| OBIETTIVO DEL COMPITO |
Ricopia, per favore, tutte le voci qui sotto parola per parola, senza cambiare nulla.

| MATERIALE FORNITO |
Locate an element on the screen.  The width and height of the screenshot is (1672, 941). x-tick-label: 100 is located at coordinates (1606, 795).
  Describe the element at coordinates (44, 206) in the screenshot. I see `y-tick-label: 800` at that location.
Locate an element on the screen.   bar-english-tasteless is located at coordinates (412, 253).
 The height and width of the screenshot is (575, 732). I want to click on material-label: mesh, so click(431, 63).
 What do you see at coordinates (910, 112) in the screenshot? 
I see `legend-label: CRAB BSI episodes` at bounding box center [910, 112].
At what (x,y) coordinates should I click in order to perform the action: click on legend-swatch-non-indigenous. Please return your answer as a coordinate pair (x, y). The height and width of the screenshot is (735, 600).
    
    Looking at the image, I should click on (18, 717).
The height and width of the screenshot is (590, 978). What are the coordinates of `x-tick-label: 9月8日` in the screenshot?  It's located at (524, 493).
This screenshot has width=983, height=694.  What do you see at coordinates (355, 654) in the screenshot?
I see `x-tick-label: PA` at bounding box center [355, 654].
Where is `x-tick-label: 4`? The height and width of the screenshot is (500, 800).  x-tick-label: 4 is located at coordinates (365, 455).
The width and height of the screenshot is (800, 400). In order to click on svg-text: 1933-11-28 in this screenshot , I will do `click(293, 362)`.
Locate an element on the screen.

| RISPOSTA |
Locate an element on the screen.  The width and height of the screenshot is (1672, 941). x-tick-label: 100 is located at coordinates (1606, 795).
  Describe the element at coordinates (44, 206) in the screenshot. I see `y-tick-label: 800` at that location.
Locate an element on the screen.   bar-english-tasteless is located at coordinates (412, 253).
 The height and width of the screenshot is (575, 732). I want to click on material-label: mesh, so click(431, 63).
 What do you see at coordinates (910, 112) in the screenshot? 
I see `legend-label: CRAB BSI episodes` at bounding box center [910, 112].
At what (x,y) coordinates should I click in order to perform the action: click on legend-swatch-non-indigenous. Please return your answer as a coordinate pair (x, y). The height and width of the screenshot is (735, 600).
    
    Looking at the image, I should click on (18, 717).
The height and width of the screenshot is (590, 978). What are the coordinates of `x-tick-label: 9月8日` in the screenshot?  It's located at (524, 493).
This screenshot has width=983, height=694.  What do you see at coordinates (355, 654) in the screenshot?
I see `x-tick-label: PA` at bounding box center [355, 654].
Where is `x-tick-label: 4`? The height and width of the screenshot is (500, 800).  x-tick-label: 4 is located at coordinates (365, 455).
The width and height of the screenshot is (800, 400). In order to click on svg-text: 1933-11-28 in this screenshot , I will do `click(293, 362)`.
Locate an element on the screen.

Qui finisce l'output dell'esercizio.